Como vitaminar a tranquilidade
Felicidade plena, sem amarras, vem de dentro. É momentânea, mas é tão profunda que fica fazendo bem mesmo depois que passa, escreve Mariana Becker
Moro em um lugar onde, para muita gente, a felicidade é grana.
Obviamente que sem grana nenhuma, passando necessidades, ninguém é feliz.
No entanto, o lugar-comum “dinheiro não traz felicidade” nunca foi tão óbvio para mim. Quando o barco nunca é grande o suficiente, nem o jato particular, nem o número de bolsas, nem o quilate do diamante, nem a exclusividade das exclusividades, o mais caro dos valores para quem quer comprar o que ninguém pode ter.
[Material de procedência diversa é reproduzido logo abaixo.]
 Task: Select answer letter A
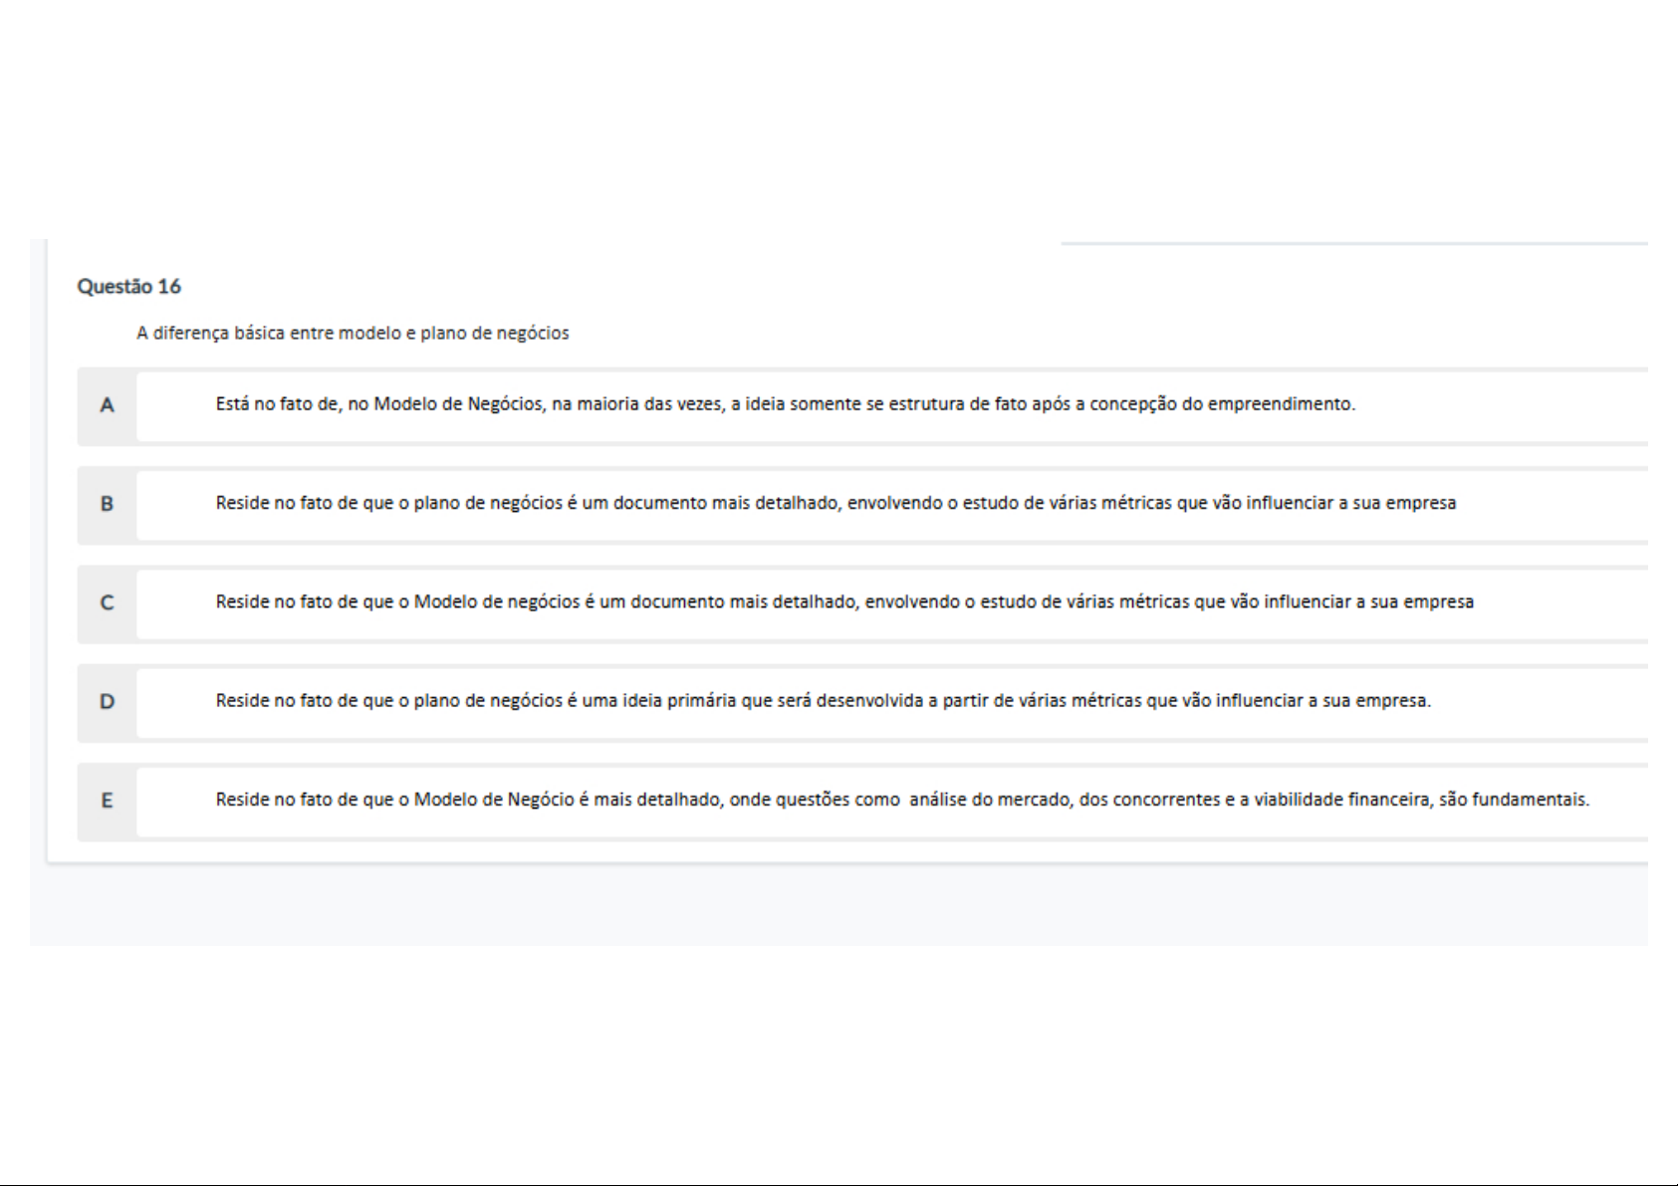click(107, 405)
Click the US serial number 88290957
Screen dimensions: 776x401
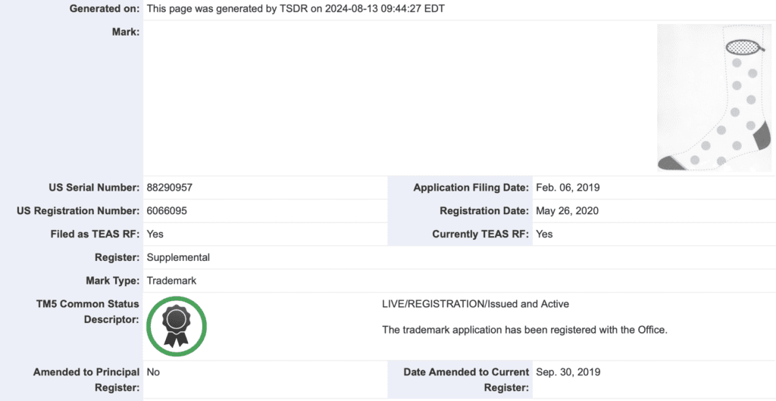click(x=175, y=188)
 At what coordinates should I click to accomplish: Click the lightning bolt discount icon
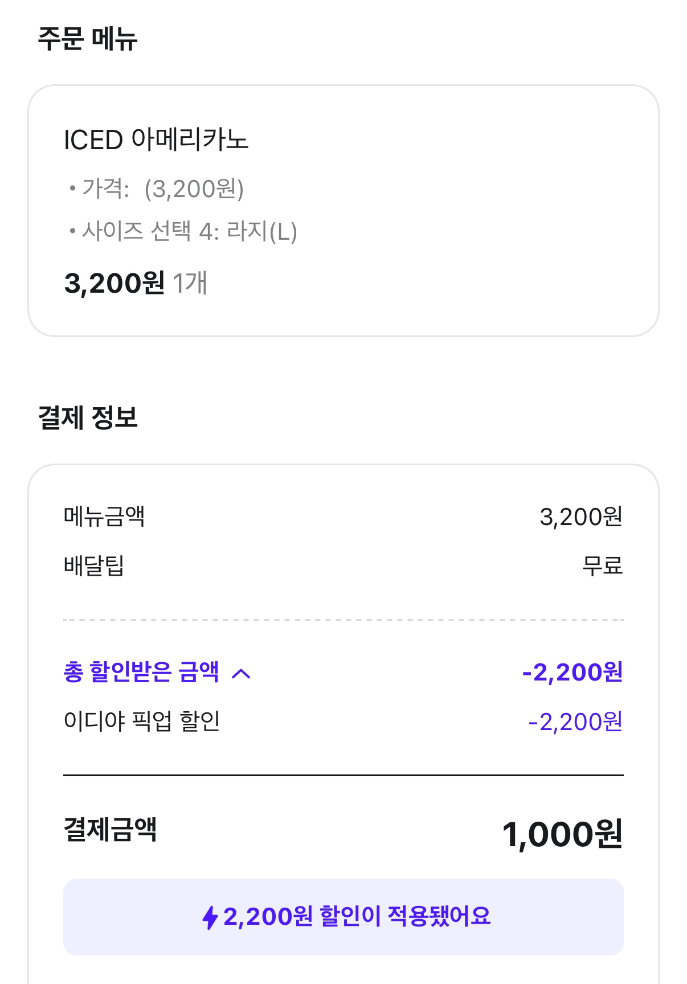click(210, 917)
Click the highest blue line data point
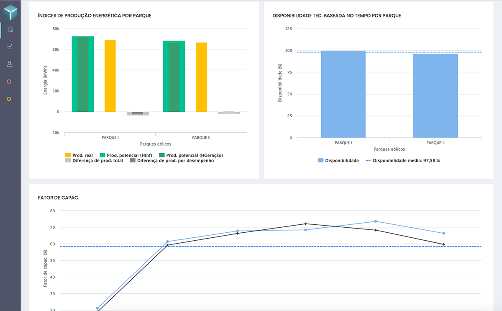The width and height of the screenshot is (502, 311). pos(375,221)

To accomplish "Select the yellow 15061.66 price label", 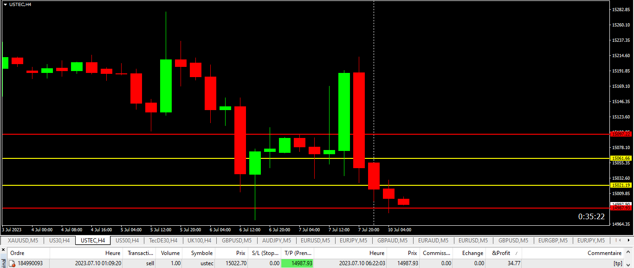I will [x=621, y=158].
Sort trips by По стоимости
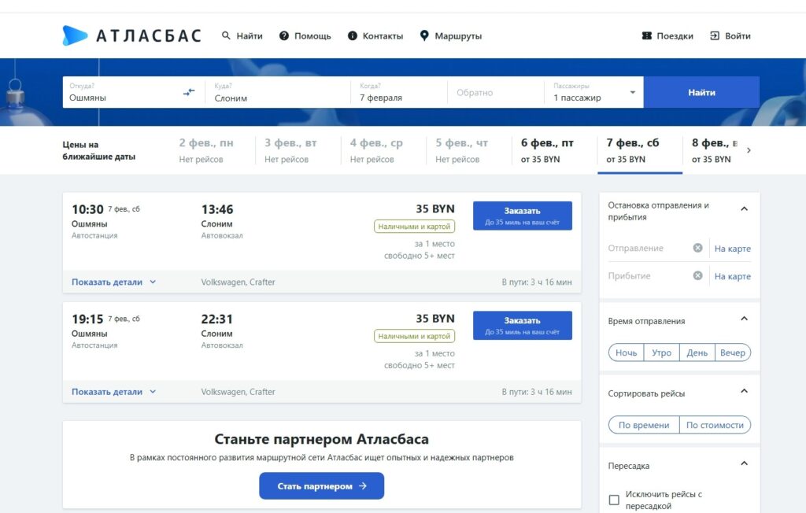 [x=715, y=425]
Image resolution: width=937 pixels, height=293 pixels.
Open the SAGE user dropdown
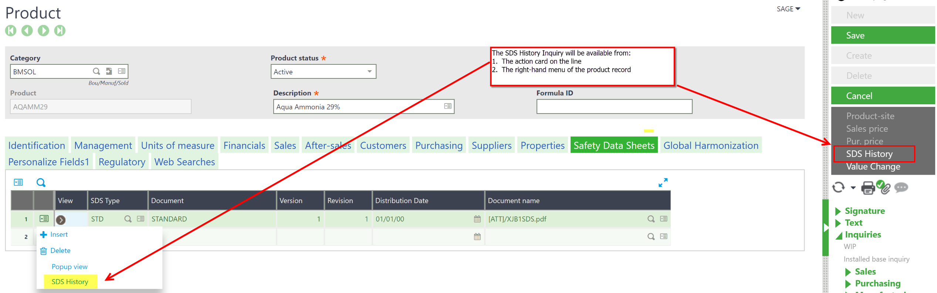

O problema é que a felicidade plena, sem amarras, vem de dentro. É a mais “incomprável” das exclusividades. Felicidade sem poréns. É momentânea, mas é tão profunda e verdadeira que fica dentro de você, fazendo bem mesmo depois que passa. Como vitamina C. Já aconteceu, mas segue surtindo efeito. É a compensação das tristezas ou raivas, que também podem ter longo efeito como um patch maligno que fica destilando fel durante dias, meses ou anos.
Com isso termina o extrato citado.